Boomerang! (1947)

When it’s on: Monday, 2 July (11.40 am)
Channel: More4
IMDb Link

Louis De Rochemont, of March of Time and The House on 92nd Street fame, returned to his semi-documentary style of dramatic storytelling with his production of 1947’s Boomerang!, a courtroom drama based on the real life murder of a Connecticut priest.
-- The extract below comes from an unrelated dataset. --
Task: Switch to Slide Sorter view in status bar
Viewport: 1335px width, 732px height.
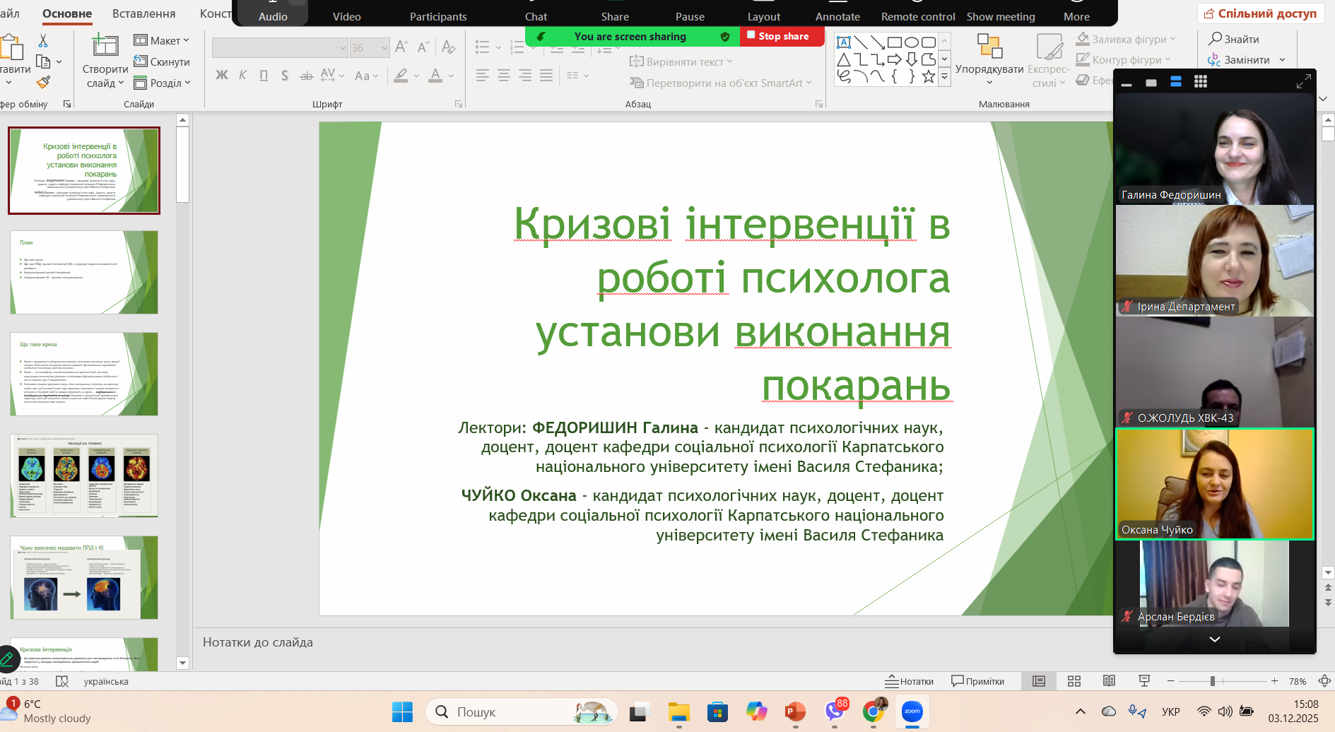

First, some background. Homer Stille Cummings was the 55th US Attorney General, serving Franklin D Roosevelt for six years during the 1930s. A graduate of Yale University and Yale Law School, he practised law in Stamford, Connecticut, before spending much of the 1900s serving as Mayor of Stamford. Further steps up the political ladder seemed certain, but his nominations for Congress were each time narrowly defeated and he eventually became State Attorney. It was during this period in 1924 that Father Hubert Dahme, a much loved parish priest was shot and killed on a street corner in Bridgeport. Witnesses to the murder gave a vague description of the gunman, which didn’t help an investigation that was under intense pressure to get results. Ultimately, they picked up former serviceman and vagrant, Harold Israel, on a gun possession charge, and accused him of the murder when the firearm matched the type of weapon used on the priest. Over several days’ ceaseless questioning, a confession was squeezed out of Israel. Eyewitnesses identified him as the killer, and a waitress who had waved to him from her cafe window placed him in the right place and timeframe.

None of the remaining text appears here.